Las convulsiones reflejas del animal cesaron y Baracha se serenó. El roshun se miró las correas hechas jirones en sus muñecas y la piel desgarrada debajo de ellas; de alguna manera se había soltado de ellas en el momento de pánico extremo. Aunque él no lo llamó así, sino el «momento de peligro».
De detrás de la pantalla de encaje llegó el ruido extraño de un gimoteo. Baracha sabía que el Rey Sol estaba observándolo... y que le aterraban los roshuns.
Ensangrentado y tambaleante, Baracha se encontró de nuevo rodeado por las hitees, que lo sacaron precipitadamente de la cámara, lo arrastraron por una escalera y varios tramos más de escalones y lo arrojaron de nuevo al agujero de piedra que era su celda. Le dijeron que al día siguiente tendrían otro perro para él y que esta vez se asegurarían de que las correas estuvieran bien apretadas.

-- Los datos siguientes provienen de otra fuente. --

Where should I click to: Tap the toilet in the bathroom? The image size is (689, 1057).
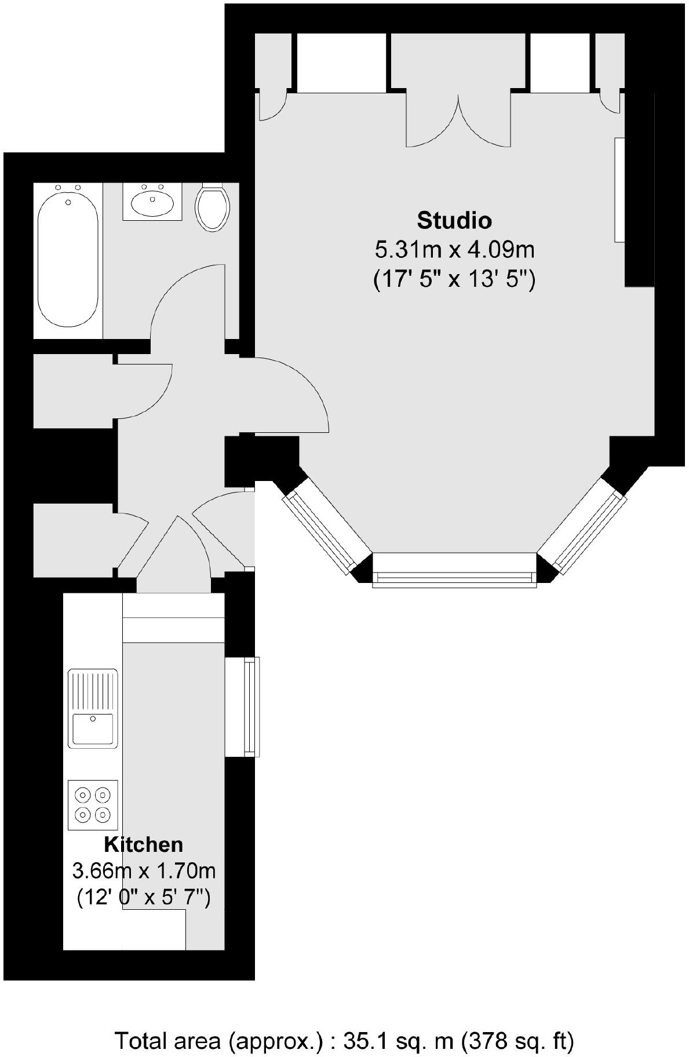point(213,207)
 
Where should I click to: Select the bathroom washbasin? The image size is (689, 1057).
point(152,202)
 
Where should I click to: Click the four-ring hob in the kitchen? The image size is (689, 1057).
point(93,804)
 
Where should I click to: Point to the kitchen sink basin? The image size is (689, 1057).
point(93,728)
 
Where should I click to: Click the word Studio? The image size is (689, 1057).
point(454,221)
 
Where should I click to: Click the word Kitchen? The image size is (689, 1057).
point(143,844)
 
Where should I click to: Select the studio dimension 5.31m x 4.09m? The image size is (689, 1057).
point(454,250)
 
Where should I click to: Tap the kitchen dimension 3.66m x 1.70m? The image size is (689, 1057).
point(144,870)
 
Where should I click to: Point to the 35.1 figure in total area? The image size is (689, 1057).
point(360,1025)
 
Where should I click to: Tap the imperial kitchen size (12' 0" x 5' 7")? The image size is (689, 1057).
point(144,898)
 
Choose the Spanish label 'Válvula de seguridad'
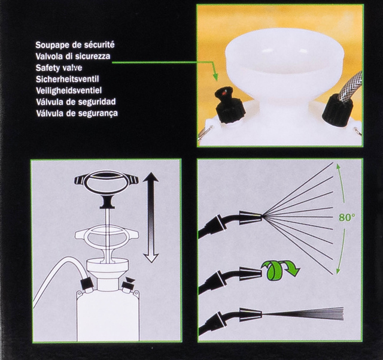coord(84,102)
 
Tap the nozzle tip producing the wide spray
coord(251,217)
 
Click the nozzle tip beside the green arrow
coord(251,274)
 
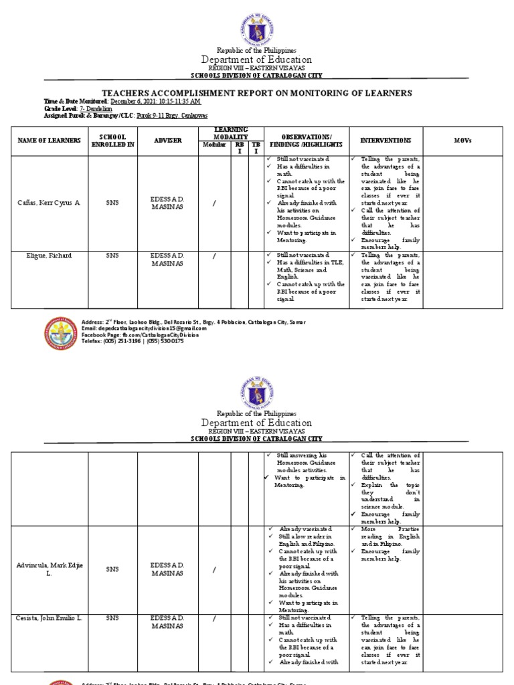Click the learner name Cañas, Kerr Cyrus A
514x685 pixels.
coord(48,203)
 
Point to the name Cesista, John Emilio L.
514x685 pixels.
coord(49,618)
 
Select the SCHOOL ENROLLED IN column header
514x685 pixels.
coord(113,140)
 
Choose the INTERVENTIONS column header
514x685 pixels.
coord(386,140)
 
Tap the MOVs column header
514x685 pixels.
coord(462,140)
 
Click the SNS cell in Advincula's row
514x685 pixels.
coord(112,569)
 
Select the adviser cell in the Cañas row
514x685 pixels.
coord(167,203)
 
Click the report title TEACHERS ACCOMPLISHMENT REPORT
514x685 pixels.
coord(256,93)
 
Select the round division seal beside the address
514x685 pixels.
coord(61,333)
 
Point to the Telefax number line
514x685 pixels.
coord(132,340)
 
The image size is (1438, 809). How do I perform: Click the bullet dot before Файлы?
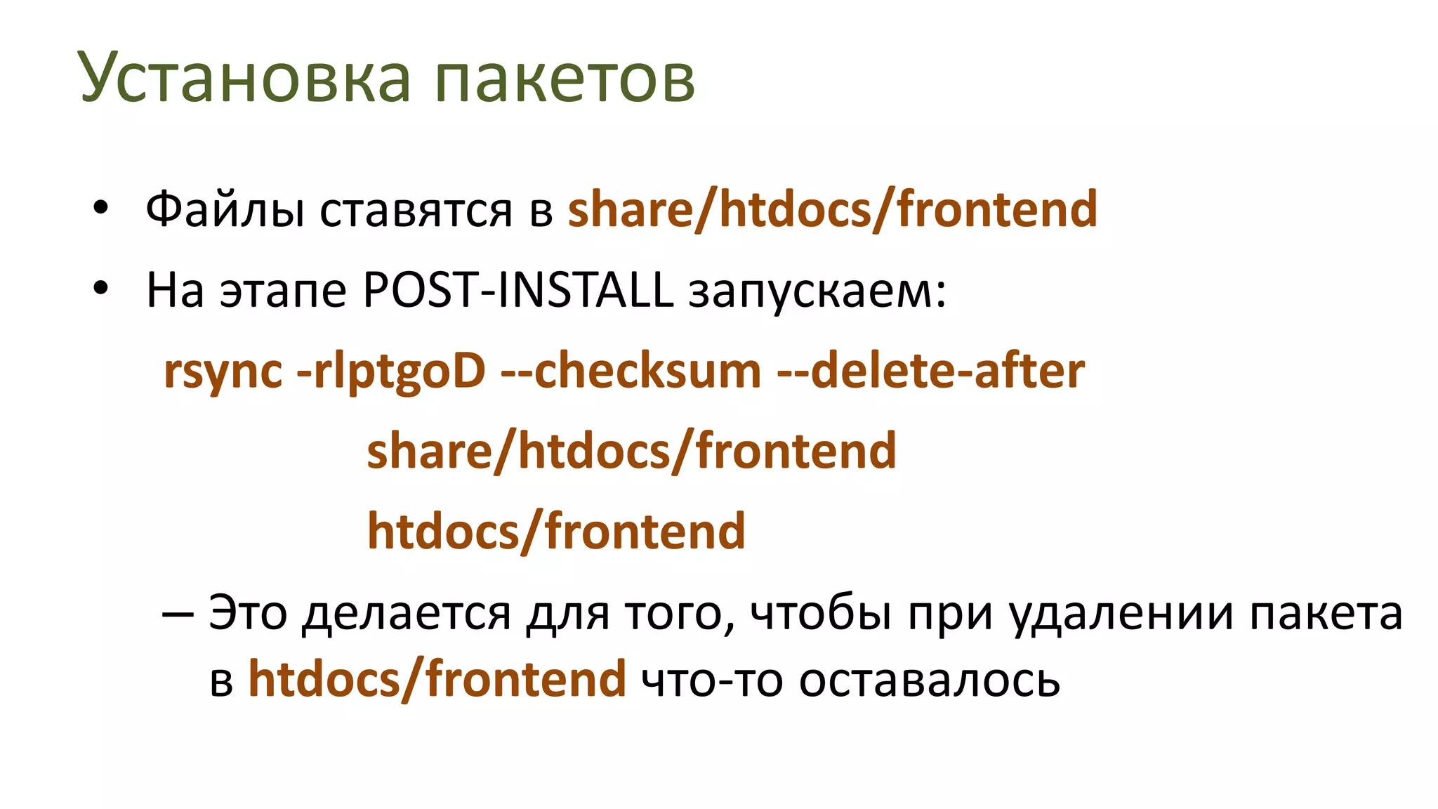101,207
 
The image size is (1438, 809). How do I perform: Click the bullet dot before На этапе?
101,288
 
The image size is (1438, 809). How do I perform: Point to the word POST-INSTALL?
518,289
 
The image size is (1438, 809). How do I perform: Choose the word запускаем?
817,291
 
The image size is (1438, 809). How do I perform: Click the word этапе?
283,291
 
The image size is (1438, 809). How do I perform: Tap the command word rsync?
223,371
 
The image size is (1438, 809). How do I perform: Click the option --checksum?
631,370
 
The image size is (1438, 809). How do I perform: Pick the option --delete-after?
930,370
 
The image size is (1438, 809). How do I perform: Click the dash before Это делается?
177,613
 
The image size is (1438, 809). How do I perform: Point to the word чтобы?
821,613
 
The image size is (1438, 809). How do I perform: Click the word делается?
407,613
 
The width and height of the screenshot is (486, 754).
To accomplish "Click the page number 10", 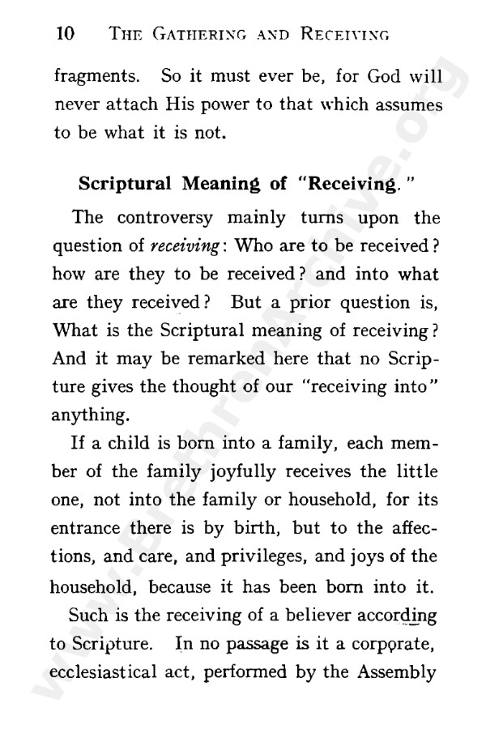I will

Para entonces, el monasterio de Sato ya había sido alertado de la difícil situación en que se encontraba Baracha. El Vidente había tenido una revelación en sueños: Baracha estaba sufriendo un tormento prolongado e indescriptible. Se informó a Ash —que por casualidad estaba en la isla de Lagos en ese momento— por medio de un ave mensajera enviada al agente ubicado allí. Rápidamente el roshun viajó al continente, a Masheen, y desde allí emprendió la marcha hasta la Ciudad de las Nubes, disfrazado como uno de los numerosos devotos que peregrinaban al palacio para alabar a su dios, y urdió un plan tras varios días de reconocimiento del lugar.